MSEA supports smaller class sizes. Reducing class sizes has a positive impact on closing achievement gaps and enhancing safety, discipline, and order in the classroom. Teachers with small classes can spend time and energy helping each child succeed. Simply stated, when qualified teachers teach smaller classes in modern schools, students learn more.
MSEA advocated successfully for legislation that requires the Maryland State Department of Education to determine and report actual class size based on the number of students who regularly participate in a classroom teacher's class, rather than the overall pupil-teacher ratio.
At the national level, NEA is pushing for restoration of the class size reduction program in the reauthorization of the Elementary and Secondary Education Act.
Research
Studies show that students in smaller classes, especially minority and low-income students and students with special needs, reap academic benefits through middle and high school. Researchers have documented benefits of class sizes of 15-18 students in kindergarten and fewer than 20 students in grades 1-3.
The Student Teacher Achievement Ratio (STAR) study, the first comprehensive study on class size, found that smaller class sizes had lasting, positive effects on student achievement. A recent paper revisiting the STAR study stated that students who were in smaller classes were more likely to attend college.
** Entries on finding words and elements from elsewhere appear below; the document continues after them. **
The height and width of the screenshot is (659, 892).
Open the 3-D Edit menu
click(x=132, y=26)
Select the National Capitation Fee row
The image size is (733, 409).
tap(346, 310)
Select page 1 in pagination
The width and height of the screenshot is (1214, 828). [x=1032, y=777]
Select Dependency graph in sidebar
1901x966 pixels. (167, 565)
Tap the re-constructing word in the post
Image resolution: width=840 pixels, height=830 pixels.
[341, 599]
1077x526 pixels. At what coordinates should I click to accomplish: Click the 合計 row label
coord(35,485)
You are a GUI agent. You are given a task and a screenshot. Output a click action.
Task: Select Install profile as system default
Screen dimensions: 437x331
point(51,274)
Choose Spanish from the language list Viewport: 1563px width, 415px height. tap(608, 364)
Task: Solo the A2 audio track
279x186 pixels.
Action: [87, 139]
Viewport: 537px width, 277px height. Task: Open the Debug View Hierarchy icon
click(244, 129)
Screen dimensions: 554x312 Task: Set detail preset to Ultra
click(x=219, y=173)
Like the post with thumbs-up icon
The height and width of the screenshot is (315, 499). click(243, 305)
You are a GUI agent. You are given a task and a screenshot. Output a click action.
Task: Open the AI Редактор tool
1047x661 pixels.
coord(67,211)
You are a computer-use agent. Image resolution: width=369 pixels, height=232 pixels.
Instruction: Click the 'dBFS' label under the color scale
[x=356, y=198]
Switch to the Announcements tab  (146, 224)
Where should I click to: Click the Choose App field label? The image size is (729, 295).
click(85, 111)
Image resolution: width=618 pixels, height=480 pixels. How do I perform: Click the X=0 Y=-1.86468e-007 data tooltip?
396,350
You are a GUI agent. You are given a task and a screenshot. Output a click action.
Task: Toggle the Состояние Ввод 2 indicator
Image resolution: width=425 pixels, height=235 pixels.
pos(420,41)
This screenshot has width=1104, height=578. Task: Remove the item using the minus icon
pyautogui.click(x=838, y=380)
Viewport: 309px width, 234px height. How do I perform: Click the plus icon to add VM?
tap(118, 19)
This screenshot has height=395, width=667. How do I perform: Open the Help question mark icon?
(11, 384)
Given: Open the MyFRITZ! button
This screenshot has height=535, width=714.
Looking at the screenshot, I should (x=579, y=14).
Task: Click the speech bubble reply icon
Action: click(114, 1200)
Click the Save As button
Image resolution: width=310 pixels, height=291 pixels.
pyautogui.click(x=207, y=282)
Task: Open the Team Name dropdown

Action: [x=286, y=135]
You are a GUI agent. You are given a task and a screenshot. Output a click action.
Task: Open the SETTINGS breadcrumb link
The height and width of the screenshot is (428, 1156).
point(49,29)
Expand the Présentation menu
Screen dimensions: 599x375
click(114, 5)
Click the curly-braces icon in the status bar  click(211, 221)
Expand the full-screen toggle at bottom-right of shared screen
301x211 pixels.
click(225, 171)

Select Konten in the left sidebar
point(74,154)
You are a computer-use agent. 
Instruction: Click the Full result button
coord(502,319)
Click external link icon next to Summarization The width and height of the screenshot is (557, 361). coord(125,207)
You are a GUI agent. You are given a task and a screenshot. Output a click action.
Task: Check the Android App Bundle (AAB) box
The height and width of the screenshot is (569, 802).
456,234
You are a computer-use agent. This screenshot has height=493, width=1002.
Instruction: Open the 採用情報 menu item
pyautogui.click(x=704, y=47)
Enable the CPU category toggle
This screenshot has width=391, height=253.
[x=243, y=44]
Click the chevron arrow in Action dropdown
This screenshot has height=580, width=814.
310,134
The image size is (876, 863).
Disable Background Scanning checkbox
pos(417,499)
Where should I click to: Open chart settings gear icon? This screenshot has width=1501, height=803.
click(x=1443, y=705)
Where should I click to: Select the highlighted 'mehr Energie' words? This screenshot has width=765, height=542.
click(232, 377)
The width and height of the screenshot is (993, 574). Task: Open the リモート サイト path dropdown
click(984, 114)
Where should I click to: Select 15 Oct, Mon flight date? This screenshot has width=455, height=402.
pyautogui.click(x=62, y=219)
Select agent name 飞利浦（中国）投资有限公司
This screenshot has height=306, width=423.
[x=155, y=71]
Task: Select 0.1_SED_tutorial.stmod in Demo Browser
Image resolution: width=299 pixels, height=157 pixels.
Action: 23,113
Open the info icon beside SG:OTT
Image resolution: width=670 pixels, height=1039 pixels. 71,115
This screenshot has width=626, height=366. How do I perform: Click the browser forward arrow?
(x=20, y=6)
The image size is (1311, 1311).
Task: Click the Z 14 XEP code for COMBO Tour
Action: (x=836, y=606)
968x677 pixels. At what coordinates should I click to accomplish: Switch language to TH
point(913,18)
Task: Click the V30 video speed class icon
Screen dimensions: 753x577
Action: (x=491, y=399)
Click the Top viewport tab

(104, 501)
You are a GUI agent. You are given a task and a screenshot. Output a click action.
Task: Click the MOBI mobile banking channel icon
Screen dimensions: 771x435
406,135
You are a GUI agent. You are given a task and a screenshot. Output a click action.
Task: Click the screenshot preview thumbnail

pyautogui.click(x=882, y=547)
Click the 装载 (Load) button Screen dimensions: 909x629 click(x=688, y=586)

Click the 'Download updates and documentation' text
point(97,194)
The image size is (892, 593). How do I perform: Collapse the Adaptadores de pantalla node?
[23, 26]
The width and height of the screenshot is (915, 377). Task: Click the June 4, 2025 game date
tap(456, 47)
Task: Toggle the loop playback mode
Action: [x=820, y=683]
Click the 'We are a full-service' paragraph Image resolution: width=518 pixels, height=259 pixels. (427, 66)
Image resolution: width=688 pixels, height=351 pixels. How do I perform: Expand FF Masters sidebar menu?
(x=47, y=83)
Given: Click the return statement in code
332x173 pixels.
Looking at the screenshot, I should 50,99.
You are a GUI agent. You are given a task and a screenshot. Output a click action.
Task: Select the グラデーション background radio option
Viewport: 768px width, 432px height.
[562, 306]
In 2003, a U.S. Department of Education Institute of Education Services guide recommended reducing class sizes in grades K-3.
In the News
Due to shrinking state and national budgets, class sizes are being affected and concerns are mounting. In February 2011, Frederick County residents packed the local board room over concerns about class sizes.
A March 2011 poll of Anne Arundel County parents showed that 60 percent of them were concerned about class sizes. In education polling throughout Maryland, class size frequently tops the concerns of parents and the general public.
In an October 2010 article in the Washington Post column The Answer Sheet, Leonie Haimson laid into the myth that the benefits of class size are unproven and that it’s only important in the early grades.
Multiple Viewpoints
A March 2011 episode of National Public Radio’s The Diane Rehm Show featured an in-depth discussion of class size with guests including Diane Ravitch, a senior fellow at the Brookings Institution; Leonie Haimson, executive director of Class Size Matters; and Kerry Sylvia, a high school teacher in Washington, D.C.
The New York Times blog The Learning Network recently asked students to weigh in with their opinions on class size. You can read their answers on the blog and see how students feel their class size impacts them.